Jusqu’à ce que la mort nous sépare
Si l’essor de la publicité tatouée dépasse l’engouement temporaire, des réglementations plus strictes émergeront forcément. «Dès que l’on touche au corps, que ce soit de manière génétique ou commerciale et que l’on touche au libre arbitre, il y a un débat de société», indique Nadège Broustau. Ce genre de législation ne se ferait pas sans heurts. Quelque peu dépassé par les évènements, Patrick Vaillancourt pense s’en remettre à un professionnel pour ses futurs engagements. «J’ai aucune idée d’où je m’en vais avec ça», admet-il dubitatif, mais rieur.
La professeure de communication publique reste sceptique quant à la viabilité de la tendance. «C’est l’effet de surprise qui provoque le buzz, soutient-elle. Étant donné les limites éthiques de cette pratique, je ne crois pas qu’il s’agisse d’une tendance solide qui se développera avec un avenir certain.» Ces panneaux publicitaires humains pourraient manifester des regrets quant à leur choix. «En fonction des fluctuations de la vie, l’attachement que l’on porte à une marque est assez éphémère», constate-t-elle. L’appât du gain peut s’avérer traître quand les adeptes de tatouage en viennent à regretter, soulève Daniel Tremblay. «Ça dépend toujours des projets, mais la plupart du temps le but est un bénéfice monétaire à très court terme pour se payer des paradis artificiels», nuance-t-il. Après s’être fait tatouer sur le front l’adresse du casino Golden Palace, l’américain Brett Moffat a exprimé ses profonds regrets sur la toile. Le coloré Patrick Vaillancourt, lui, planifie déjà investir pour se débarrasser de ses tatouages. «Je porte le tattoo pour dix ans, c’est ça le contrat.»
L’efficacité des publicités tatouées reste à prouver. «Je me questionne quant au genre de consommateur que ce type de publicité touche ou fidélise, si ce n’est que des personnes déjà acquises», souligne Nadège Broustau, sceptique. Pour ces compagnies, user d’une stratégie aussi sensationnaliste est à double tranchant. «Pour l’image de marque à long terme, une publicité mal placée peut faire des dommages, surtout s’il y a un décalage entre le discours de la compagnie et le comportement marketing qui aliène le corps», fait-elle remarquer.
Malgré ses questionnements, Patrick Vaillancourt ne semble pas près de jeter l’encre.

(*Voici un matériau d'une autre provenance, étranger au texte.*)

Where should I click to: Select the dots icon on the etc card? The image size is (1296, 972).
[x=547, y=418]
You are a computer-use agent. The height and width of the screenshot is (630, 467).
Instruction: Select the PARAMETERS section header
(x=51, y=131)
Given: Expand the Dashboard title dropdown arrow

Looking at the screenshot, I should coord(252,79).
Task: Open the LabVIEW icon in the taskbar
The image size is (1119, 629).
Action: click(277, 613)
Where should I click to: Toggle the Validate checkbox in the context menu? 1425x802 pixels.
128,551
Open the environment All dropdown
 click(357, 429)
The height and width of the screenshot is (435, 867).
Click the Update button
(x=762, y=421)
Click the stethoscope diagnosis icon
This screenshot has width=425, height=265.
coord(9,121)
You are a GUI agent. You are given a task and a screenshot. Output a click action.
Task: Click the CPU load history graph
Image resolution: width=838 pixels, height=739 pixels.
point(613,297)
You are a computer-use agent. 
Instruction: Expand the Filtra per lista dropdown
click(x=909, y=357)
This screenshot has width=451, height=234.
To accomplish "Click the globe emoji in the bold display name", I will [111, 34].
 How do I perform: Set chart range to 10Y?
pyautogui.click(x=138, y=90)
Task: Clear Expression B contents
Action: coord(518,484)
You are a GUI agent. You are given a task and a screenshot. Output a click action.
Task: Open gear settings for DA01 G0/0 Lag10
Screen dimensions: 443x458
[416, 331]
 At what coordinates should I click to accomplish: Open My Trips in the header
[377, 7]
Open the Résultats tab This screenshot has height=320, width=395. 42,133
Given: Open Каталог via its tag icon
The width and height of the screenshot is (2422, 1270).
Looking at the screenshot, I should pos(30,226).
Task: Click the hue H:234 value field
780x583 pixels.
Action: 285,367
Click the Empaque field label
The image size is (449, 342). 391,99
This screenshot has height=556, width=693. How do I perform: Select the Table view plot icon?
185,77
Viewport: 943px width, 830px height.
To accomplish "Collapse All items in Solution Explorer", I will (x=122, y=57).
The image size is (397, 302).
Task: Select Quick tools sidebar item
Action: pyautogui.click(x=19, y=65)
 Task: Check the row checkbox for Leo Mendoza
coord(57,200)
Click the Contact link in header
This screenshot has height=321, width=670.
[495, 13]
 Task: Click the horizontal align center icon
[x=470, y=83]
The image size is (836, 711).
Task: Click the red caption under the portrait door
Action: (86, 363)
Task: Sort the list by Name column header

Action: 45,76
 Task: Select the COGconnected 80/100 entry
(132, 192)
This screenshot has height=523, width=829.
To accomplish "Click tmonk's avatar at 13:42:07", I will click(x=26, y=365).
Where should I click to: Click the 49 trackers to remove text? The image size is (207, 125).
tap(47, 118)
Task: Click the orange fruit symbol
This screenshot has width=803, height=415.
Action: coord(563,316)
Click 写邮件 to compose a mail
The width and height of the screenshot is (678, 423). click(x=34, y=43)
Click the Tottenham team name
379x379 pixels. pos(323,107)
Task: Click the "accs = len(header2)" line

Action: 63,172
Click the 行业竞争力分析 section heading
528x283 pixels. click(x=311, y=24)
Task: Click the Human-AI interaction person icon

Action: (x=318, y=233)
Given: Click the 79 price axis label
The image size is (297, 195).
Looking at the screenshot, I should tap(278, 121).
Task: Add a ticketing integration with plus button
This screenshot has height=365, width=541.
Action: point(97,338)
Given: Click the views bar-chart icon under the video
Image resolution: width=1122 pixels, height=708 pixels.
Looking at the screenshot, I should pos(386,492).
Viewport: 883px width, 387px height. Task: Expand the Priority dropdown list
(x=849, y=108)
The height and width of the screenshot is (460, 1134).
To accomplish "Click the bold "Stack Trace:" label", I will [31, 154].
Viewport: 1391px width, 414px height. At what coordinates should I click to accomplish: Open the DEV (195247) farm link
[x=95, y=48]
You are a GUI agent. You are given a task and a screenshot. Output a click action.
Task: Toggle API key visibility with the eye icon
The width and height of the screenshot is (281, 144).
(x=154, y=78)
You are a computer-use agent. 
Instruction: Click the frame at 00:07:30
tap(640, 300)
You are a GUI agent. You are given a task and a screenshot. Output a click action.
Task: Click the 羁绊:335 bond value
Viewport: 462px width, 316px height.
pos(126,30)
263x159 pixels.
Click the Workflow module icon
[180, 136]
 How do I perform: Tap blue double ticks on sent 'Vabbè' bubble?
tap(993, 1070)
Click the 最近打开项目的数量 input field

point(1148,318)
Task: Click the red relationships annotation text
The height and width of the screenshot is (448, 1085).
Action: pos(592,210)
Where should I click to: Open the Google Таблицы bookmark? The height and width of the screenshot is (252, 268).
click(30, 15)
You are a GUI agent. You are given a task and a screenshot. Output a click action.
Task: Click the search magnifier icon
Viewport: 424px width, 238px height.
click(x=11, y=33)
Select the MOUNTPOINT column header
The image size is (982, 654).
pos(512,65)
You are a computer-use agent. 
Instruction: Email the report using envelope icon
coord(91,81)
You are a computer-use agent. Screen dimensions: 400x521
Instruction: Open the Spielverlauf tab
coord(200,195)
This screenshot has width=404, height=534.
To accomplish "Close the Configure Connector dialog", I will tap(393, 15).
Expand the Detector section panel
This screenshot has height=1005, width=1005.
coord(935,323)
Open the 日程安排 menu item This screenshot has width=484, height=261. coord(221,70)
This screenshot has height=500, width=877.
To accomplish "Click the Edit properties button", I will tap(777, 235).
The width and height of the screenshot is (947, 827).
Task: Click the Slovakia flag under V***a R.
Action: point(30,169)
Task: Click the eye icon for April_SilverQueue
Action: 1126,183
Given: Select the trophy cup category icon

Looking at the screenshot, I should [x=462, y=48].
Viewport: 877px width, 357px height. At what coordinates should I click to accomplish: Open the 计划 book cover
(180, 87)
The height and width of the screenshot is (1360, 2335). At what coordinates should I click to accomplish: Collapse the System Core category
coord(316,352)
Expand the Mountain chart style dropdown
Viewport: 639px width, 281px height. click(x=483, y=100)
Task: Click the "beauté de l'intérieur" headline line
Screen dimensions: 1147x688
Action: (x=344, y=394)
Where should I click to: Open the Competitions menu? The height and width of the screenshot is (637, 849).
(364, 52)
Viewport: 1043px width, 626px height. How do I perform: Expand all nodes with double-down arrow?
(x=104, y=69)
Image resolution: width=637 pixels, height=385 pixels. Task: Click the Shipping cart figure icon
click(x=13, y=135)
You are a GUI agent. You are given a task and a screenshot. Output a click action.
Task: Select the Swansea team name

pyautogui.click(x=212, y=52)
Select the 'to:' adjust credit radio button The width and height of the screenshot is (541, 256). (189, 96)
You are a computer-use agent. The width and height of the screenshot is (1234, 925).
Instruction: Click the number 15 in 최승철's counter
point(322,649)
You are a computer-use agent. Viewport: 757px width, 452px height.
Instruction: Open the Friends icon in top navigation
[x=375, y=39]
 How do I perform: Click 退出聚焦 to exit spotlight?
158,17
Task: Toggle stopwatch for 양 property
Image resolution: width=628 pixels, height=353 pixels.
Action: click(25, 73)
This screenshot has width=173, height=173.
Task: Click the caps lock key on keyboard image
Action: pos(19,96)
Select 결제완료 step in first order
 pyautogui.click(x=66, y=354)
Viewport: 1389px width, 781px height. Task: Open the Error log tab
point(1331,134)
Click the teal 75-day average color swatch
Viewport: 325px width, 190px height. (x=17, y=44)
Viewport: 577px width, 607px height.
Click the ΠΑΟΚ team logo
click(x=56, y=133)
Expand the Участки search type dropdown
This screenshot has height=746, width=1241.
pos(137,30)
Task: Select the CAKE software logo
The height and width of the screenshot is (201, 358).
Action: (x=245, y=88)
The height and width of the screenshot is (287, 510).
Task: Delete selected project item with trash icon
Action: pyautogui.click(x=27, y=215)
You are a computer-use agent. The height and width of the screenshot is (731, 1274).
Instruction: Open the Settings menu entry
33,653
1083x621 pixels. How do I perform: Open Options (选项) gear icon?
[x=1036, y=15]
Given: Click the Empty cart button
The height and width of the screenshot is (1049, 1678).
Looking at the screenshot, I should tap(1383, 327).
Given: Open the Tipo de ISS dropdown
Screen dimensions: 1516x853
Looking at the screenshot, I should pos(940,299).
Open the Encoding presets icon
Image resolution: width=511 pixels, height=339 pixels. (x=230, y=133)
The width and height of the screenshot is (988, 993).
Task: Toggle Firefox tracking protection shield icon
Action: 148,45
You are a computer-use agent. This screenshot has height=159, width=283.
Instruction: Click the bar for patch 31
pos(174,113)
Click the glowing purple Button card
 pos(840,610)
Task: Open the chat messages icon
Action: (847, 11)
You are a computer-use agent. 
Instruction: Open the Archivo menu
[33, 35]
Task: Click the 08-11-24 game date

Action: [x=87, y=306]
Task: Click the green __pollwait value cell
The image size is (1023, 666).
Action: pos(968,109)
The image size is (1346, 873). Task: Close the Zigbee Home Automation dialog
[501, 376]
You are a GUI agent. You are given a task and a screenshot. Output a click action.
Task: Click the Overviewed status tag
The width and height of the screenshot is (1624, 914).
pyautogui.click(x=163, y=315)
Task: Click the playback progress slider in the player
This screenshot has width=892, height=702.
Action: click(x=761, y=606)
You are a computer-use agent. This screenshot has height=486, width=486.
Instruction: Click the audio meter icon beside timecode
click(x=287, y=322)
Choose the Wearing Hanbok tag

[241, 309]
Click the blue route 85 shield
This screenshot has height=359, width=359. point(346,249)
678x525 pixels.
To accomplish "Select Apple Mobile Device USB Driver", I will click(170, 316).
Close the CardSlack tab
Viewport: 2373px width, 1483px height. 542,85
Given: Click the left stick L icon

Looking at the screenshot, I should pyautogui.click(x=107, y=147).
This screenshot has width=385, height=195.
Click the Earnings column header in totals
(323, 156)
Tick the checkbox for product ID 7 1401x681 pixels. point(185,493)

Ce dernier se targue d’avoir gagné 60 livres afin d’avoir plus de peau à revendre. Il pourra ainsi mener à terme son projet de record du monde, qui lui aura rapporté près de quatre millions de dollars.
Les premiers pas
Populaire auprès des sites web américains qui ne craignent pas la controverse, la publicité tatouée débute sa frénésie au milieu des années 2000. Dès 2004, la compagnie torontoise TatAd décide d’exploiter le phénomène et attire des clients tels qu’Absolut Vodka et Ford qu’elle met en contact avec de potentiels panneaux publicitaires humains. Un cas ayant particulièrement marqué l’imaginaire collectif survient en 2005. Afin de payer les études de son fils, une mère monoparentale de l’Utah accepte, pour la somme de 10 000$, de se tatouer sur le front l’adresse du casino en ligne Golden Palace.